Kenya’s parliament has passed the Banking Amendment Bill, which, if signed into law by President Uhuru Kenyatta, will tame interest rates. Banking rates cap at 14.5 per cent.

According to James Karanja, executive director of HF Development and Investments Ltd, a subsidiary of HF Group, investors have shied away from the property market because of the impending elections while the demand for houses  has shrunk because of tight  liquidity occasioned by skewed distribution of  cash  in the banking industry.

Most of the cash in the banking system is being held by big banks, which are not specialised in lending to the real estate sector.

“Most of the liquidity is sitting with Tier 1 banks, which are not specialised in lending to the real estate sector,” said Mr Karanja. “What you invest now will only be available in the market after the elections next year,” he added. Rising supply and falling demand has ­resulted in a decline in prime residential rents in the first three months of the year, according to the Knight Frank Prime Global Rental Index, which tracks the performance of luxury residential rents across 17 key world cities.
According to the index, prime rents in Nairobi fell by 2.9 per cent.

Weakened demand

“Rents have trended lower as we are seeing weakened demand from this segment of the market due to multinational firms downsizing as a result of adverse economic circumstances driven by low commodity prices,” said Charles Macharia, a senior research analyst at Knight Frank Kenya.

According to analysts at Standard Investment Bank, the Nairobi Securities Exchange (NSE) 20-Share index has fallen 14 per cent from January to July 2016.
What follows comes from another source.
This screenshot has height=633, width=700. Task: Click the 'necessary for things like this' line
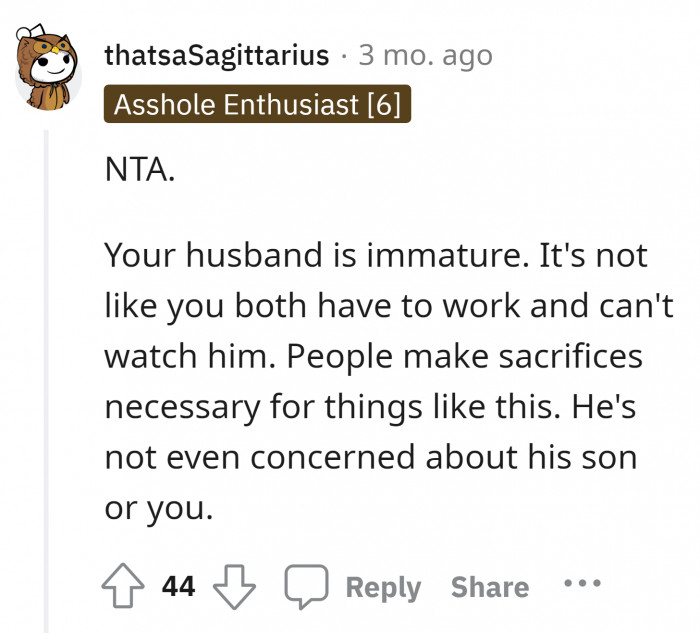[347, 407]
The returns on the stock market as measured by the Nairobi All Share Index (NASI) fell to 10.9 per cent last year from 19.2 per cent in 2014.
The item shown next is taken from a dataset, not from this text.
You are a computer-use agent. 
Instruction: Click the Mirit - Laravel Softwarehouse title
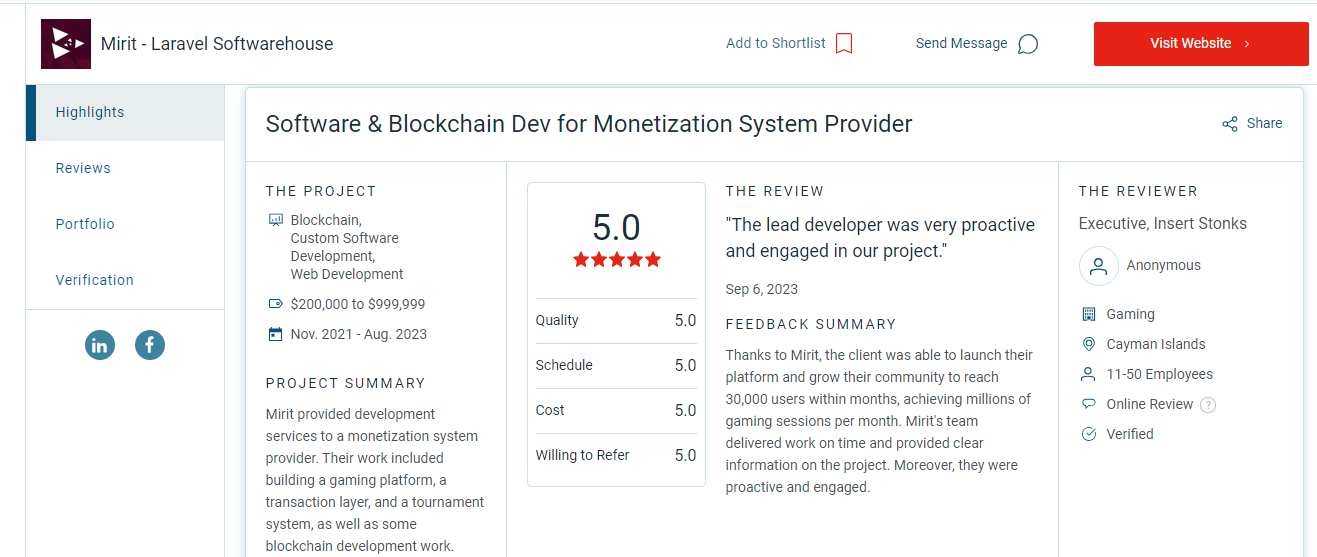[217, 44]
“I think investors are not putting a lot of money in bonds and equity this year but instead they are putting money in Treasury bills, going by the oversubscription we have witnessed this year,” said Francis Mwangi, head of research at Standard Investment Bank (SIB).

According to Daniel Kuyoh, a senior investment analyst at Alpha Africa, asset managers are shifting money from the equity market to the bond market, a trend that is likely to persist until after the general election scheduled for August 2017.

“We are seeing a lot more investors moving towards the fixed income market and we expect this trend to persist until the elections are over. There is a bid of subdued interest in the stock market which has been on the downward trend since May 2015,” said Kuyoh.

Last year, activities in the bond market declined following the rise in interest rates causing a 39.1 per cent drop in bond turnover to Ksh 310 billion ($3 billion)  from Ksh500 billion ($4.84 billion)  in 2014.